### Texto para leitura
"""

O problema não é a Copa

Não mesmo.

A Copa virou o novo Cristo, pra deixar bem claro o quanto nos falta autocrítica nesses dias de hoje. E não, eu não vou defendê-la: acho sim que o país tem outras milhares de prioridades, e eu nunca a teria trazido pra cá enquanto todas elas não fossem sanadas; já trazida, acho absurdos os gastos desmedidos e descarados com os estádios SIM (inclusive com o do meu time, mas vou deixar o clubismo de fora desse texto), bem como o desperdício, as obras de estrutura prometidas e não cumpridas, e toda a revolta que ela gera nesse momento é PERFEITAMENTE justificável.

Mas não, o problema não é a Copa.

"""

### Exercícios propostos
1. Segundo o texto sobre a Copa, em que a Copa se transformou?
2. Copie do texto sobre a Copa o trecho entre "A Copa virou" e "não é a Copa.", inclusive.
Baseie-se somente no texto para responder.

### Material de origem
"""

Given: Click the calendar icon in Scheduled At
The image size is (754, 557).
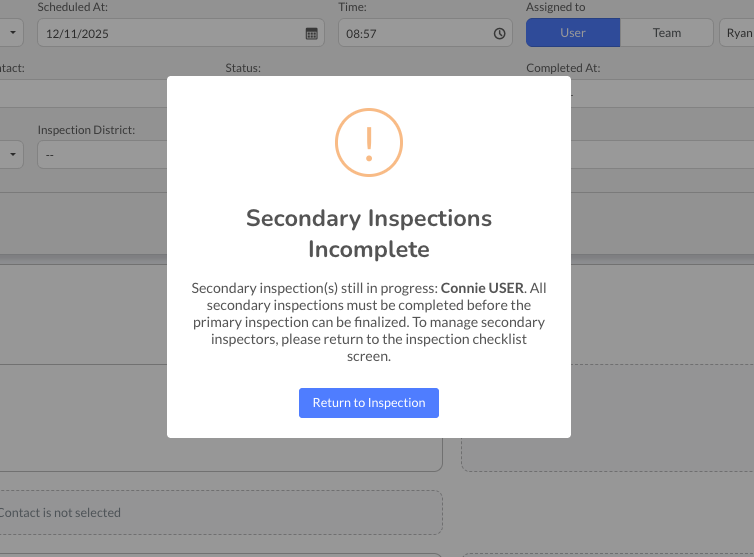Looking at the screenshot, I should click(311, 33).
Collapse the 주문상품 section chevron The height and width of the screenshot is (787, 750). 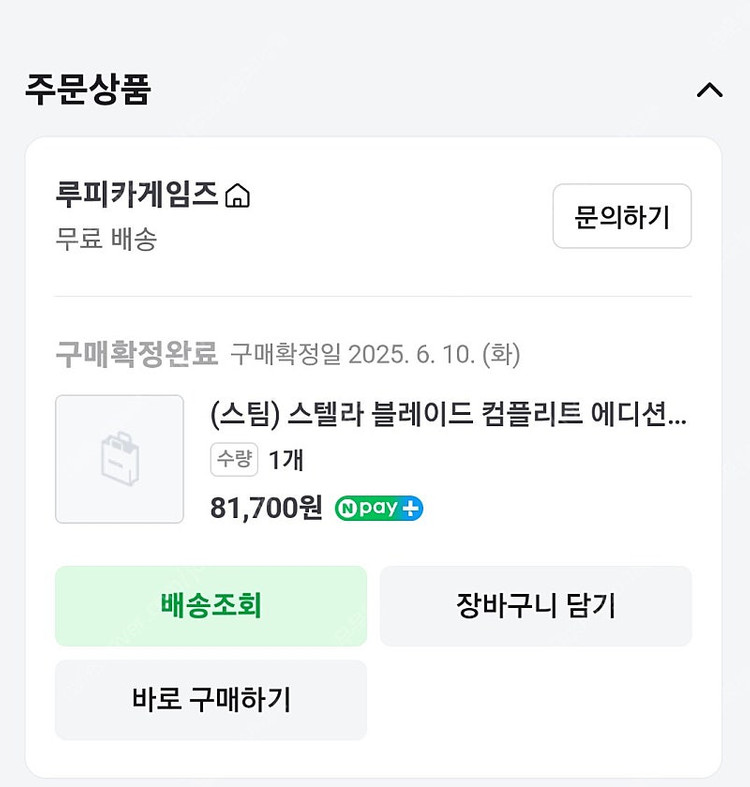click(709, 90)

"""

### Respostas em ordem
1. No novo Cristo.

2.
A Copa virou o novo Cristo, pra deixar bem claro o quanto nos falta autocrítica nesses dias de hoje. E não, eu não vou defendê-la: acho sim que o país tem outras milhares de prioridades, e eu nunca a teria trazido pra cá enquanto todas elas não fossem sanadas; já trazida, acho absurdos os gastos desmedidos e descarados com os estádios SIM (inclusive com o do meu time, mas vou deixar o clubismo de fora desse texto), bem como o desperdício, as obras de estrutura prometidas e não cumpridas, e toda a revolta que ela gera nesse momento é PERFEITAMENTE justificável.

Mas não, o problema não é a Copa.